**WORK INSTRUCTION:**
The lines below should be written out again in full, exactly as they are.

**AVAILABLE DATA:**
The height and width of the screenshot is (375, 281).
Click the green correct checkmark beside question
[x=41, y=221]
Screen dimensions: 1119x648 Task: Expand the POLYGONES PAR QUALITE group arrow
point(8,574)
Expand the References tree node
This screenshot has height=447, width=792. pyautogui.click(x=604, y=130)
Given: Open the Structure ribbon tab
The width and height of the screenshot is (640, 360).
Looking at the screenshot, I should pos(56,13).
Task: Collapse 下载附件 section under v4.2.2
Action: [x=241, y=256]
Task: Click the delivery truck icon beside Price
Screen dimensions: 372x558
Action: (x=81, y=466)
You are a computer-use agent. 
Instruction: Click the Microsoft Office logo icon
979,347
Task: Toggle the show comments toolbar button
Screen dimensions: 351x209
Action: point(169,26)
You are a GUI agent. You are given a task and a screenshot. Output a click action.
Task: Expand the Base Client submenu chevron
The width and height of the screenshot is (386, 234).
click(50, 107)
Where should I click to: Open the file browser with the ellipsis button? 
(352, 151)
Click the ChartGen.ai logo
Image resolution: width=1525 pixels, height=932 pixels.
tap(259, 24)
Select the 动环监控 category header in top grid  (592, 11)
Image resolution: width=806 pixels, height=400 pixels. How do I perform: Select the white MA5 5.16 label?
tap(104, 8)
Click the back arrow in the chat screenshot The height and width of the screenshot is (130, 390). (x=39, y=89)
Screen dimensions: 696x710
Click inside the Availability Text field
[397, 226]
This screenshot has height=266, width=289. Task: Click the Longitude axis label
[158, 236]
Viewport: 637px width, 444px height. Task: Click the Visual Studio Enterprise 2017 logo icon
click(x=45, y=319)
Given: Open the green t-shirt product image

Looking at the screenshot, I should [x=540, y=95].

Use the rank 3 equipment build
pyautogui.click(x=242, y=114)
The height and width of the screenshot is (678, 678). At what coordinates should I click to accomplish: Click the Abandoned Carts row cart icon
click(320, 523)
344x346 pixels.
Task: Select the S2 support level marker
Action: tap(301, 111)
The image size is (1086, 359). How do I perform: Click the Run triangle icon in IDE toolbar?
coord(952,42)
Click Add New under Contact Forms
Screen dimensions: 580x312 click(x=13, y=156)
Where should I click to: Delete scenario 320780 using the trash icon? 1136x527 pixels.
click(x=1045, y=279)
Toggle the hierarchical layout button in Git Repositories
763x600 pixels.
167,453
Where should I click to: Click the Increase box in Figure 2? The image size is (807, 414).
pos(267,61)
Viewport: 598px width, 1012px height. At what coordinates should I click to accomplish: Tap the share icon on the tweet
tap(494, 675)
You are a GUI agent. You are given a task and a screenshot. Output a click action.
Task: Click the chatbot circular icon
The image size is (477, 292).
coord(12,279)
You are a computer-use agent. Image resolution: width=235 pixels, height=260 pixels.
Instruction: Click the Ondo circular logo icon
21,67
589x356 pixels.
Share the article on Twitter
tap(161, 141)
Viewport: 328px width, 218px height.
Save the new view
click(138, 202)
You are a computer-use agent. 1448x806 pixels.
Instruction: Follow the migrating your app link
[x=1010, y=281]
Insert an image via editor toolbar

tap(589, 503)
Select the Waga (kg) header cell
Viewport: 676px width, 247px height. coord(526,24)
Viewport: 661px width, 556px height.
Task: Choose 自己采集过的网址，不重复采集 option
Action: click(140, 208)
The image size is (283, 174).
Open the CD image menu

**ANSWER SECTION:**
The height and width of the screenshot is (375, 281).
Click the green correct checkmark beside question
[x=41, y=221]
Screen dimensions: 1119x648 Task: Expand the POLYGONES PAR QUALITE group arrow
point(8,574)
Expand the References tree node
This screenshot has height=447, width=792. pyautogui.click(x=604, y=130)
Given: Open the Structure ribbon tab
The width and height of the screenshot is (640, 360).
Looking at the screenshot, I should pos(56,13).
Task: Collapse 下载附件 section under v4.2.2
Action: [x=241, y=256]
Task: Click the delivery truck icon beside Price
Screen dimensions: 372x558
Action: (x=81, y=466)
You are a computer-use agent. 
Instruction: Click the Microsoft Office logo icon
979,347
Task: Toggle the show comments toolbar button
Screen dimensions: 351x209
Action: point(169,26)
You are a GUI agent. You are given a task and a screenshot. Output a click action.
Task: Expand the Base Client submenu chevron
The width and height of the screenshot is (386, 234).
click(50, 107)
Where should I click to: Open the file browser with the ellipsis button? 
(352, 151)
Click the ChartGen.ai logo
Image resolution: width=1525 pixels, height=932 pixels.
tap(259, 24)
Select the 动环监控 category header in top grid  (592, 11)
Image resolution: width=806 pixels, height=400 pixels. How do I perform: Select the white MA5 5.16 label?
tap(104, 8)
Click the back arrow in the chat screenshot The height and width of the screenshot is (130, 390). (x=39, y=89)
Screen dimensions: 696x710
Click inside the Availability Text field
[397, 226]
This screenshot has height=266, width=289. Task: Click the Longitude axis label
[158, 236]
Viewport: 637px width, 444px height. Task: Click the Visual Studio Enterprise 2017 logo icon
click(x=45, y=319)
Given: Open the green t-shirt product image

Looking at the screenshot, I should [x=540, y=95].

Use the rank 3 equipment build
pyautogui.click(x=242, y=114)
The height and width of the screenshot is (678, 678). At what coordinates should I click to accomplish: Click the Abandoned Carts row cart icon
click(320, 523)
344x346 pixels.
Task: Select the S2 support level marker
Action: tap(301, 111)
The image size is (1086, 359). How do I perform: Click the Run triangle icon in IDE toolbar?
coord(952,42)
Click Add New under Contact Forms
Screen dimensions: 580x312 click(x=13, y=156)
Where should I click to: Delete scenario 320780 using the trash icon? 1136x527 pixels.
click(x=1045, y=279)
Toggle the hierarchical layout button in Git Repositories
763x600 pixels.
167,453
Where should I click to: Click the Increase box in Figure 2? The image size is (807, 414).
pos(267,61)
Viewport: 598px width, 1012px height. At what coordinates should I click to accomplish: Tap the share icon on the tweet
tap(494, 675)
You are a GUI agent. You are given a task and a screenshot. Output a click action.
Task: Click the chatbot circular icon
The image size is (477, 292).
coord(12,279)
You are a computer-use agent. Image resolution: width=235 pixels, height=260 pixels.
Instruction: Click the Ondo circular logo icon
21,67
589x356 pixels.
Share the article on Twitter
tap(161, 141)
Viewport: 328px width, 218px height.
Save the new view
click(138, 202)
You are a computer-use agent. 1448x806 pixels.
Instruction: Follow the migrating your app link
[x=1010, y=281]
Insert an image via editor toolbar

tap(589, 503)
Select the Waga (kg) header cell
Viewport: 676px width, 247px height. coord(526,24)
Viewport: 661px width, 556px height.
Task: Choose 自己采集过的网址，不重复采集 option
Action: click(140, 208)
The image size is (283, 174).
Open the CD image menu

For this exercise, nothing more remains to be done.